Kemalist milliyetçiliğin güncel varyantları, “Biz Türkiyeli değiliz, Türk’üz!” söylemi üzerinden yeni bir kimlik vurgusu geliştirmektedir. Bu çıkış, yüzeyde basit bir adlandırma tercihi gibi görünse de, aslında ulus-devletin kuruluş felsefesindeki derin çelişkiyi yeniden gündeme taşımaktadır. Zira ulusal kimlik, toplumsal aidiyetin gönüllülüğüne dayalı bir tercih alanıdır; tek tipleştirilmiş ve zorla benimsetilmiş bir kimlik, ne siyasal anlamda istikrarlı olabilir ne de toplumsal düzeyde meşruiyet kazanabilir. Türk kimliği, kendi dışındaki tüm etnik kimlikleri eritme üzerine inşa edilmiştir; fakat aynı kimliğin taşıyıcıları bugün “Türkiyeli” kavramını reddederek kendilerini yalnızca “Türk” olarak adlandırma hakkını savunmaktadır. Burada doğan paradoks açıktır: Eğer bir topluluk, kendisini hissetmediği bir üst kimlikten ayrıştırma hakkına sahipse, Kürt milletinin de aynı hakkı vardır.
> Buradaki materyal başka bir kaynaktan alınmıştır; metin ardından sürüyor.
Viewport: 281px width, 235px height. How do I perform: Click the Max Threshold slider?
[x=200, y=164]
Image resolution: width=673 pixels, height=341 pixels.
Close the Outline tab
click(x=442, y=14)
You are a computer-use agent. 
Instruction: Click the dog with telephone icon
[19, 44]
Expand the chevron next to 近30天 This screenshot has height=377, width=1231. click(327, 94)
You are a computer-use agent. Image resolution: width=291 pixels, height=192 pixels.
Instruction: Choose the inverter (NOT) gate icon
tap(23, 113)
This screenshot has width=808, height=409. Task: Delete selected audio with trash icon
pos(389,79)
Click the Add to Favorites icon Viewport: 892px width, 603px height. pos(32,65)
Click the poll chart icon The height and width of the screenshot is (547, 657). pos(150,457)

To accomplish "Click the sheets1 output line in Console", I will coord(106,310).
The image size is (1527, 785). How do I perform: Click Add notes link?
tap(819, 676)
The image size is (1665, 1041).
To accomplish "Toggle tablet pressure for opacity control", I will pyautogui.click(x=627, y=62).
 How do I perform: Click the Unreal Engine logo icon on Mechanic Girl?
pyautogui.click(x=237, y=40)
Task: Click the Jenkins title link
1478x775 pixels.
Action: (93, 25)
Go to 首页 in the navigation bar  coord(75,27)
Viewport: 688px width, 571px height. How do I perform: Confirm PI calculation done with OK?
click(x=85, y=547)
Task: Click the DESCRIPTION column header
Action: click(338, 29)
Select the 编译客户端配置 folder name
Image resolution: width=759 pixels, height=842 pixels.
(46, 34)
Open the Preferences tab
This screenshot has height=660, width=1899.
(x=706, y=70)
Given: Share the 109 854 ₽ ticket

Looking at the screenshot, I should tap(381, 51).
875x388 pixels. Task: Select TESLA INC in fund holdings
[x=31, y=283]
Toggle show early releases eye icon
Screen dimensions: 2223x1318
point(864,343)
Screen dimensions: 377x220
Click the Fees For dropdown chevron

Cumhuriyetin kuruluşundan bu yana Kürt kimliği sistematik biçimde bastırılmıştır. 1925 Şeyh Said İsyanı, devletin Kürtleri “Türk” kimliği içine zorla dâhil etme çabalarına karşı verilen ilk kitlesel yanıt olmuştur. Ardından 1930 Zilan Katliamı, 1937-38 Dersim Tertelesi ve 1980 sonrası uygulanan köy boşaltmalar, zorla göç ettirme ve faili meçhuller, aynı inkâr politikalarının devamı niteliğindedir. Bu tarihsel çizgi, Kürt kimliğinin bağımsız varoluşunu ortadan kaldırmak amacıyla yürütülen devlet politikalarının sürekliliğini göstermektedir. Modernleşme, uluslaşma ve merkezileşme adına uygulanan bu yöntemler, aslında klasik sömürgeci stratejilerin yerel bir versiyonudur: kimliği yok saymak, dili yasaklamak, aidiyeti kriminalize etmek.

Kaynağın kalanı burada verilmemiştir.